We used SES for email, S3 for static assets, CloudFront as CDN, and nginx as a reverse proxy. We used Datadog for monitoring and PagerDuty for alerting.

The site used TinyMCE as a foundation for the editor. Before launch we were already using the Closure Compiler and some portions of the Closure Library, but Handlebars for templates.

Current Stack

For a site as seemingly simple as Medium, it may be surprising how much complexity is behind the scenes. It’s just a blog, right? You could probably knock something out using Rails in a couple of days. :)

Anyway, enough snark. Let’s start at the bottom.

Production Environment

We are on Amazon’s Virtual Private Cloud. We use Ansible for system management, which allows us to keep our configuration under source control and easily roll out changes in a controlled way.

We have a service-oriented architecture, running about a dozen production services (depending on how you count them and some more micro than others). The primary choice as to whether to deploy a separate service is the specificity of the work it performs, how likely dependent changes are to be made across service boundaries, and the resource utilization characteristics.

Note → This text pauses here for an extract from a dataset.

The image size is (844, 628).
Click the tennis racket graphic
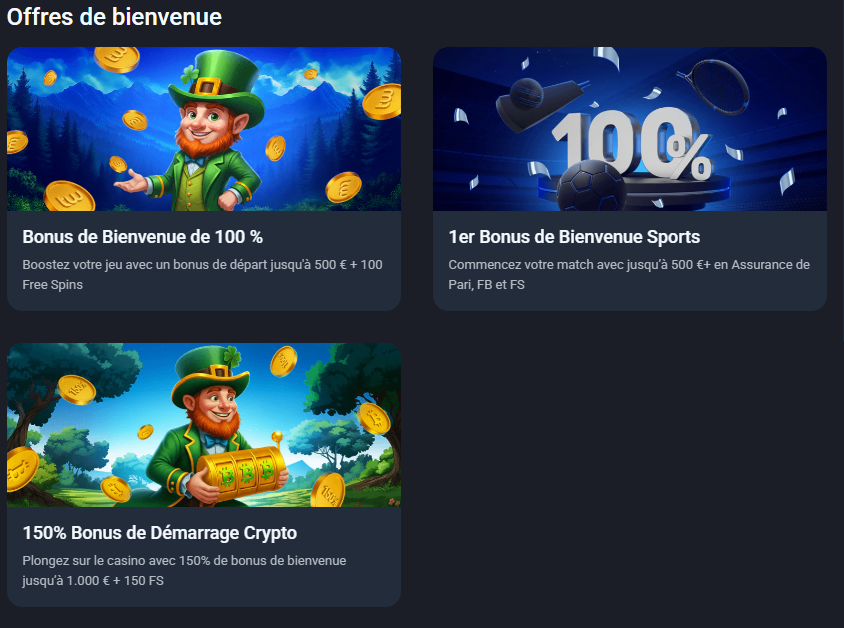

Our main app servers are still written in Node, which allows us to share code between server and client, something we use quite heavily with the editor and post transformations. Node has worked pretty well for us, but performance problems have emerged where we block the event loop. To alleviate this, we run multiple instances per machine and route expensive endpoints to specific instances, thus isolating them. We’ve also hooked into the V8 runtime to get insights into what ticks are taking a long time; generally it’s due to object reification during JSON deserialization.

We have several auxiliary services written in Go. We’ve found Go very easy to build, package, and deploy. We like the type-safety without the verbosity and JVM tuning of Java. Personally, I’m a fan of using opinionated languages in a team environment; it improves consistency, reduces ambiguity, and ultimately gives you less rope to hang yourself. 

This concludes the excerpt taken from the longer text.